Sexto nível da SPA: fazer da aposentadoria um deserto
O sexto nível da SPA representa a pessoa que fica pensando ansiosamente na aposentadoria. Ela conta mês após mês, ano após ano, o tempo que falta para sair do caldeirão de estresse do seu trabalho. Gosta dos colegas, mas não suporta mais olhar para a cara deles. Quando seu chefe se aproxima, tem calafrios. E, se for ela mesma o chefe, quando pensa em cobrar metas dos seus colaboradores, tem insônia.
Qualquer coisa a irrita. Não curte sua empresa. Não mais ama desafios. Se for um professor, o barulho da sala de aula lhe parece uma câmara de tortura. Sonha com as férias como o ofegante sonha com oxigênio. Pensa em pescar, passear, sentar na varanda de casa, ler livros. Depois da travessia do deserto, a vida será um oásis, imagina.
Após uma espera prolongada, chega finalmente o grande momento: a merecida aposentadoria. Os amigos fazem festa. Ela está com o humor nas alturas. A primeira semana é maravilhosa: visita amigos, cuida das plantas, lê alguns textos. Mas as semanas se passam, os meses correm, e a SPA a pega na contramão.

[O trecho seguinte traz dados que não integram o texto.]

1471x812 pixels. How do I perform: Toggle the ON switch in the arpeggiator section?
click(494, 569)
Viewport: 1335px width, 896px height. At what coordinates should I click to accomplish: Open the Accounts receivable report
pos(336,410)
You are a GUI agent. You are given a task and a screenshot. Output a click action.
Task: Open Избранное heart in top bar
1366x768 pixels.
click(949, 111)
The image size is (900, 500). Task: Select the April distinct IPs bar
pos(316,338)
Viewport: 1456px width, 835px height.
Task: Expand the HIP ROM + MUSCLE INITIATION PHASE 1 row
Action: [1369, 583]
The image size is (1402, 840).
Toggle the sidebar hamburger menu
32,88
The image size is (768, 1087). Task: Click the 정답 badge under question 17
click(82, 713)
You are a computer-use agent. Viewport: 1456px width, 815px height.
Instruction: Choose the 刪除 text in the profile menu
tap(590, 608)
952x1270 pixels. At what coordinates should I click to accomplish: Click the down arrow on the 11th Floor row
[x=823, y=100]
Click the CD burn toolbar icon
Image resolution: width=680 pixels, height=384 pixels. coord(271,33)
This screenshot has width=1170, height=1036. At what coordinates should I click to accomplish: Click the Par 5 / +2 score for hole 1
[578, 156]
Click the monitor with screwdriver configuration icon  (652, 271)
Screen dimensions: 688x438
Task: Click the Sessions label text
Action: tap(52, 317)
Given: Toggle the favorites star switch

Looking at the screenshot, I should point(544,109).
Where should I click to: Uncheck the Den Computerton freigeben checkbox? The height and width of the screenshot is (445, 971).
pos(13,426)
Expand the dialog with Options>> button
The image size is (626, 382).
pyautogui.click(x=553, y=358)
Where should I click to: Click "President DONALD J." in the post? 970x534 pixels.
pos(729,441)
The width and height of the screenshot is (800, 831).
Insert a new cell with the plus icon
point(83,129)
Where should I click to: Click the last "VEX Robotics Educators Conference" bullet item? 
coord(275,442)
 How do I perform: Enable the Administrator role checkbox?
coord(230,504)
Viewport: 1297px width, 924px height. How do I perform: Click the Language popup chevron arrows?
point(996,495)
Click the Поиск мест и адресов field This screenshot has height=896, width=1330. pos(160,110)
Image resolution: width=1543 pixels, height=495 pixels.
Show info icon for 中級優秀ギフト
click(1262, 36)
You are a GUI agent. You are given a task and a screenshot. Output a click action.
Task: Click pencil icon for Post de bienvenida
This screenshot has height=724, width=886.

O cachorro começa a irritá-la, os vizinhos tornam-se sisudos, ela não conquista novos amigos, começa a se sentir inútil, não sabe conversar sobre o trivial, só sabe falar de trabalho e viver sob pressão e cobranças.
Não se preparou para curtir a vida, descansar, contemplar o belo. O resultado de mais de três décadas de trabalho são a depressão e doenças psicossomáticas. O oásis da aposentadoria aumentou a temperatura da sua ansiedade.
Claro, há exceções. Nem todos estão nestes níveis da SPA, porém estou dizendo uma verdade que atinge, em menor ou maior grau, milhões de pessoas. Quem vive em guerra no trabalho e na sua mente fica viciado em batalhas. Nunca se esqueça de que o corpo se aposenta, mas a mente jamais o faz.
Devido aos altos níveis da SPA, as pessoas são muito ativas na atualidade. Estão em pleno vigor intelectual com 60, 70 ou 80 anos. E, frequentemente, têm uma necessidade vital de continuar a se sentir úteis à sociedade. Não podem se aposentar sem se preparar para ter uma segunda jornada de prazer, lazer, sonhos, trabalho filantrópico ou remunerado. Caso contrário, adoecem e deixam doentes os mais próximos.